━━━━━ Provided passage ━━━━━

Saturday, January 25, 2014

God is in control

Hey All,

So, here is my to be continued post from, "Where I've Been." I just want to explain a little bit more about how I landed this job and was "rejected" by other job opportunities. So, let me explain. Ben and I left Alaska in May and left a big chunk of our hearts with it. For the first few months of being back in Minnesota, I felt so uncomfortable. I felt lonely, wondering what was going to happen in the future. Would Ben and I ever find peace in Minnesota again? I think for Ben it was a little bit easier because he had a job lined up. He knew exactly what he was going to be doing. However, in September and October we were still missing Alaska quite a bit and ended up meeting with the president of Alaska Christian College. We talked to him and sort of day dreamed for awhile of what it would look like work at ACC. We started praying about it and realized that at this time that answer was a no. Not to say it might not come further down the road. We love that school and what it stands for. For right now is all we can do is support and pray for the kids who go to college there. So, I kept subbing, kept applying for long term sub jobs, para professional jobs, etc. I never heard anything back and kept thinking, "what is wrong with me?" I started to doubt my abilities, I started getting anxious about really silly and ultimately uncontrollable things. It was in that moment that I was ready to hand things over to God. I couldn't bare to do it on my own anymore. As much as I always knew that is what I needed to do, sometimes you just have to be stubborn before you can surrender.

So, let us fast forward about a month. I had a dear friend in Mountain Village who was struggling with alcohol and I just wanted to be near her. Help her, love her, and was almost willing to just go there and live life alongside of her for a month. Then, another one of my friends from Mountain Village had her dad get really sick and she needed to be with him in Anchorage. She was with him for a long time until he eventually passed away. In the middle of that though, I had emailed the principal in Mountain asking if they needed a long term sub and she said what a great idea, I will send your info over to HR. I thought, "HOLY COW" this might actually happen. I might get to go back to Alaska. Well, I never heard back from her, but I did hear from a retired Bush teacher saying that she was going to Mountain Village to fill in for "H." I kind of felt like I had been slapped in the face, but it didn't take me too long to realize that there was probably a reason for that. So, I had a pity party for about a minute and started praying about where God would have me. Then, about two weeks later, the position opened up for Kindergarten. Well, you already know that I did indeed take it.

━━━━━ Excerpted records ━━━━━

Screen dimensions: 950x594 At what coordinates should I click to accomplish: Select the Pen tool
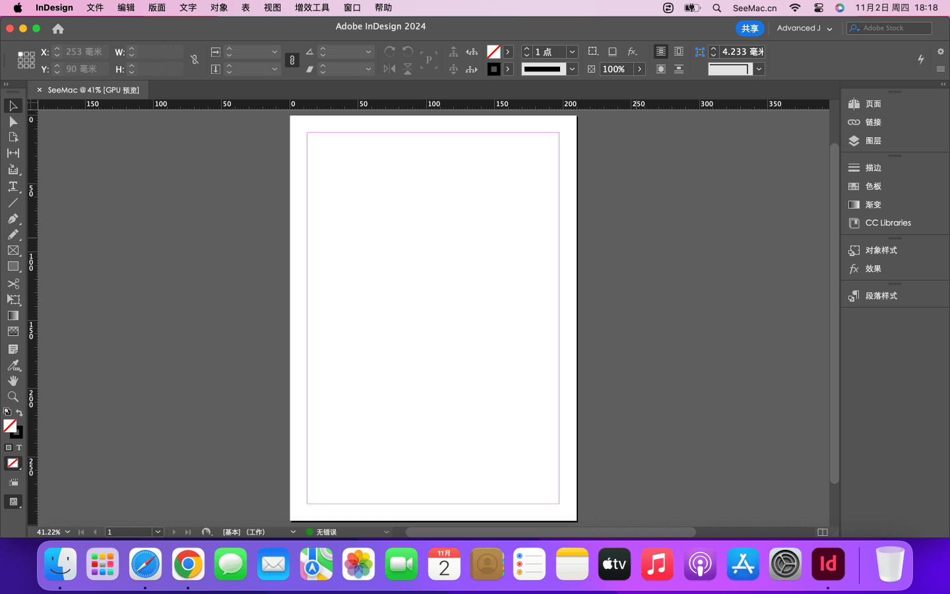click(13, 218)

━━━━━
━━━━━ Excerpted records ━━━━━

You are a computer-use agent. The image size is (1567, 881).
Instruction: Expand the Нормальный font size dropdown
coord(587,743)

━━━━━

#### Task prompt:
Condense the paragraph of the blog post that begins "So, let us fast forward about a month" into a short bulleted list that keeps its main facts.

#### Result below:
- About a month later, a close friend in Mountain Village was struggling with alcohol. The writer wanted to be near her and help, and almost went to live alongside her for a month.
- Another friend from Mountain Village went to Anchorage to be with her very sick father, who eventually passed away.
- During that time, the writer emailed the principal in Mountain Village about a long-term sub position. The principal liked the idea and said she would send the writer's information to HR.
- The principal never followed up. Instead, a retired Bush teacher said she was going to Mountain Village to fill in for "H."
- After feeling slapped in the face and having a brief pity party, the writer began praying about where God would lead.
- About two weeks later, a Kindergarten position opened up, and the writer took it.